__PASSAGE FOR REVIEW__.
Media Release – Mar. 12, 2021
RICHMOND – A popular holiday and unofficial start of spring, St. Patrick’s Day celebrations in America date back to this country’s founding and celebrate the roots of millions with Irish ancestry. Unfortunately, these celebrations have resulted in St. Patrick’s Day, March 17, becoming one of the year’s most dangerous times to be on the road. According to the U.S. Department of Transportation’s National Highway Traffic Safety Administration (NHTSA), during the 2019 St. Patrick’s Day weekend alone (6 p.m. March 16 to 5:59 a.m. March 18), more than three out of five (63%) traffic crash-related fatalities involved a drunk driver. In fact, from 2015 to 2019, a total of 280 lives were lost in drunk-driving crashes during the St. Patrick’s Day period nationwide.
“As COVID-19 cases start to drop and more people get vaccinated, Virginians are venturing towards a more normal life and are eager to find a reason to celebrate,” said Colonel Gary T. Settle, Virginia State Police Superintendent. “Don’t let your first celebration be your last. And, just like practicing COVID-19 safety is about the entire community, so is not drinking and driving. Getting behind the wheel when intoxicated is a choice – a choice with deadly consequences for you, your passengers and every other motorist sharing the road with you.
Safety isn’t about luck. If you’re going to party, party with a plan:
- Ensure you have a designated sober driver, a plan to use public transportation or a ride share service BEFORE any drinking begins.
- Buzzed driving is drunk driving. Be honest with yourself and know that even if you only plan on having one drink, you should plan on having a designated driver.
- If you see a drunk driver on the road, pull over safely and dial #77 on a cell phone or call 911.
- If you know someone who has been drinking and is about to drive, take the keys and make arrangements to get them home safely.
To further prevent traffic deaths and injuries during St. Patrick’s Day, as well as during the traditional Spring Break season, the Virginia State Police will be participating in Operation C.A.R.E., the Crash Awareness and Reduction Effort. The state-sponsored, national program, incorporates a nine-day statistical counting period that begins at 12:01 a.m., March 13, 2021, and concludes at midnight on March 21, 2021.
All Virginians are reminded to keep safety first anytime you are behind the wheel. Always buckle up, avoid distractions, put your phone down, share the road and don’t drink and drive.

__WHAT IS NEEDED__. Extract everything in the St. Patrick's Day safety release from "Safety isn’t about" down to "a designated driver.", copying it word for word. The data that comes after this release is separate material and has no connection to it.

__DATASET__.

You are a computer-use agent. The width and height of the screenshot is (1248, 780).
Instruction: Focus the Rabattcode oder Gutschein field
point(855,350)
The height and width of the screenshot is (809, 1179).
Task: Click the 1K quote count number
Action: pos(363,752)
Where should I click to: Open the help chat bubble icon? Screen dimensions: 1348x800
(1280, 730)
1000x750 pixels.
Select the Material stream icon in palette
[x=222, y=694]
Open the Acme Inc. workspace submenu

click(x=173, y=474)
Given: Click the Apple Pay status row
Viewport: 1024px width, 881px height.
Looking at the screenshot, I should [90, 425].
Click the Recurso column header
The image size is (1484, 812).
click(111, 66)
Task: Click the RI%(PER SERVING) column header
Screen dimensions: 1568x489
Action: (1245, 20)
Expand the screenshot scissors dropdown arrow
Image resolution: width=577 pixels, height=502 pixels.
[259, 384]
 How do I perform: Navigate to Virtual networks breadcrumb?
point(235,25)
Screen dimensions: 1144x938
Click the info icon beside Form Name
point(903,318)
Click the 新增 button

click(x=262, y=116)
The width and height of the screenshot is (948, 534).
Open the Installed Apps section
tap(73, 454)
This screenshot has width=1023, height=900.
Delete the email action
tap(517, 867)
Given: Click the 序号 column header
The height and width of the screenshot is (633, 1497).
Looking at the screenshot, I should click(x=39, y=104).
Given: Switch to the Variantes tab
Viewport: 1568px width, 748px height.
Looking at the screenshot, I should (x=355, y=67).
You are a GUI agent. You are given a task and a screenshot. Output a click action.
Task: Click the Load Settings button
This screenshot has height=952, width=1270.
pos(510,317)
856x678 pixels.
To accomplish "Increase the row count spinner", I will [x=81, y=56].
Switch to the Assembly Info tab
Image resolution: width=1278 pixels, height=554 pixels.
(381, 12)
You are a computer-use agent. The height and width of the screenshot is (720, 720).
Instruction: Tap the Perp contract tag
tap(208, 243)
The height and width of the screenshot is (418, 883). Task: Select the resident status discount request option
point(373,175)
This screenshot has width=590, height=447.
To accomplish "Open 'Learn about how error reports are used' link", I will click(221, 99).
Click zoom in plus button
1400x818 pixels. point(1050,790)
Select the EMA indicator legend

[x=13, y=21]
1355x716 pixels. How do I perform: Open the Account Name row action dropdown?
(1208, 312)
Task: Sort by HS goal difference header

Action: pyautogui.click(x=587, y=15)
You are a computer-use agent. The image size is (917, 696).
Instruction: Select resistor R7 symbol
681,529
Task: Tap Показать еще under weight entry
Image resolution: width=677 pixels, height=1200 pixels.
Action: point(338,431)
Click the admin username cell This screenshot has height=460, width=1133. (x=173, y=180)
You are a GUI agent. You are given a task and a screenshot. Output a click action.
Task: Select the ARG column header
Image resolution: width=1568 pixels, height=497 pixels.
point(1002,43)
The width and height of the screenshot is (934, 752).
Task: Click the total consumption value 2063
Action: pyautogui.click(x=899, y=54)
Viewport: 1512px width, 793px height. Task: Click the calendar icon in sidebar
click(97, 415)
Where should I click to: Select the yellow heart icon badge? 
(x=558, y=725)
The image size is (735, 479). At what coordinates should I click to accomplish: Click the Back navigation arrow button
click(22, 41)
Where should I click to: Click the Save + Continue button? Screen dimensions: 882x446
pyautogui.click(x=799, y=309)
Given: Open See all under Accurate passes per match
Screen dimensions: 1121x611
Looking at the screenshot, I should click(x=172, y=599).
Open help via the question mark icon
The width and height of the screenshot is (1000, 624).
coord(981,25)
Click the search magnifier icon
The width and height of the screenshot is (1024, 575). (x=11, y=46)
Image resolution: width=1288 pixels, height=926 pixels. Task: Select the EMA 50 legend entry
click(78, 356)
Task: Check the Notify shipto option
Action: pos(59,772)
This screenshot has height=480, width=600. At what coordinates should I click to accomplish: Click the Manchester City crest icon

__RESULT__.
Safety isn’t about luck. If you’re going to party, party with a plan:
- Ensure you have a designated sober driver, a plan to use public transportation or a ride share service BEFORE any drinking begins.
- Buzzed driving is drunk driving. Be honest with yourself and know that even if you only plan on having one drink, you should plan on having a designated driver.